« 30% des industriels jouent le jeu de la transparence » (Dominique Schelcher, PDG de Système U)

ENTRETIEN - Pour le patron de l’enseigne, les lois Egalim fixant le cadre des négociations entre distributeurs et grandes entreprises sur les hausses et les baisses de prix auraient besoin d’être modifiées.
Dominique Schelcher.
Dominique Schelcher. (Crédits : © FRANÇOIS BOUCHON/LE FIGARO)

LA TRIBUNE DIMANCHE - Les négociations commerciales viennent de s'achever. Quels en sont les résultats concrets chez U ?

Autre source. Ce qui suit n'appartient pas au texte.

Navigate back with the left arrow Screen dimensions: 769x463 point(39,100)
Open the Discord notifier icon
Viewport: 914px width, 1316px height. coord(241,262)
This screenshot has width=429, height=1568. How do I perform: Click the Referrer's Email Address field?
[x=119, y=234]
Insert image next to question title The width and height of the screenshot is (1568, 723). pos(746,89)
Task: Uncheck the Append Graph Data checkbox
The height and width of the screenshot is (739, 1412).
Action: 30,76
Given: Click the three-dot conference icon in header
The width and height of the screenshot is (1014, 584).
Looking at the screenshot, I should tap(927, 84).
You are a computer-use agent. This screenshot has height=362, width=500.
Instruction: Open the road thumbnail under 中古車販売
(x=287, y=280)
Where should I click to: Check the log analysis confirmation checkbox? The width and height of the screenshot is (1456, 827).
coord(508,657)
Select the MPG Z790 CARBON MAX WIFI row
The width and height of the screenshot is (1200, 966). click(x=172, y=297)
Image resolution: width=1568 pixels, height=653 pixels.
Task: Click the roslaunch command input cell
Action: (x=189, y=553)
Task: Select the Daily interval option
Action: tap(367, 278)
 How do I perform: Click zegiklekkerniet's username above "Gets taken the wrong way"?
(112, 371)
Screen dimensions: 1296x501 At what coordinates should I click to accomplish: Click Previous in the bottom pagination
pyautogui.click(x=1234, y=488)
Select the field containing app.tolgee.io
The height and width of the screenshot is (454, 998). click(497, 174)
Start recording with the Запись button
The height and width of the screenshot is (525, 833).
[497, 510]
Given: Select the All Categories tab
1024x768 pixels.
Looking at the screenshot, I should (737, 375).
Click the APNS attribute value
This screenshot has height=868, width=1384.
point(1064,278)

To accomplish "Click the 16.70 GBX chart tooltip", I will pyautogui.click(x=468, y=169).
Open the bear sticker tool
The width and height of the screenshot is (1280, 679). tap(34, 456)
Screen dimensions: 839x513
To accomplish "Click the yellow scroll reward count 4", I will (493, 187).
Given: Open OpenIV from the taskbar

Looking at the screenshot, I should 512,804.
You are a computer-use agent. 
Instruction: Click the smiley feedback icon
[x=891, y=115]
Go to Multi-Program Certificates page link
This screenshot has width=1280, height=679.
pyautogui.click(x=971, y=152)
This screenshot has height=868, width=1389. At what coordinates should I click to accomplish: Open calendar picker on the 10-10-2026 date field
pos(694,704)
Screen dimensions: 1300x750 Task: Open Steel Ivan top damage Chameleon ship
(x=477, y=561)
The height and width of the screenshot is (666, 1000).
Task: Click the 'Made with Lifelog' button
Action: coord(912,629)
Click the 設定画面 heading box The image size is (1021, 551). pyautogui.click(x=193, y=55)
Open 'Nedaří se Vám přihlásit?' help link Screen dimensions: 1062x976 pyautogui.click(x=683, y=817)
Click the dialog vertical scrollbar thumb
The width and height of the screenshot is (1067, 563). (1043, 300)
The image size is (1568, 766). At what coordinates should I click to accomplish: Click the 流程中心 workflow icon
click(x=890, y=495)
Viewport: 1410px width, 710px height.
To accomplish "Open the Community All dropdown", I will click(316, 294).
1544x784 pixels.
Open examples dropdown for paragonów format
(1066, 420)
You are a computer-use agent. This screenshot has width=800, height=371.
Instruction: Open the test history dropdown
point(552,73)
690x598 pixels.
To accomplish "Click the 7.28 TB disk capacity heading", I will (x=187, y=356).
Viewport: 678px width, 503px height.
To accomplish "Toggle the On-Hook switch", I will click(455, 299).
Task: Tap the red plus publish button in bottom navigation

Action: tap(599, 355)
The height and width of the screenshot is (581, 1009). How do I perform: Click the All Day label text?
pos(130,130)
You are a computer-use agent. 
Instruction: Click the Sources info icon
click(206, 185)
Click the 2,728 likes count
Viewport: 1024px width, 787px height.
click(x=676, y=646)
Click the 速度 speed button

DOMINIQUE SCHELCHER - En ce qui concerne les négociations avec les grandes entreprises, tout s'est vraiment joué lors des deux derniers jours avant la date limite. Les premières ont demandé moins de hausses que les secondes. Au total, les prix de près d'un quart des produits vendus dans nos magasins baisseront dans les trois mois

Dans quelles catégories ?

Parmi d'autres, les prix de produits à base de blé, des chips ou de certains cafés... L'essentiel est que cette spirale infernale de l'inflation, qui sévit depuis près de deux ans et s'est traduite par une envolée des étiquettes de 21 %, soit enfin enrayée. Mais les coûts de certaines matières premières continuent d'augmenter - le sucre, le cacao, l'huile d'olive... Tandis que les effets de hausse des tarifs de l'électricité et des salaires vont, eux, perdurer. On ne reviendra donc pas au niveau de prix en vigueur avant la guerre en Ukraine.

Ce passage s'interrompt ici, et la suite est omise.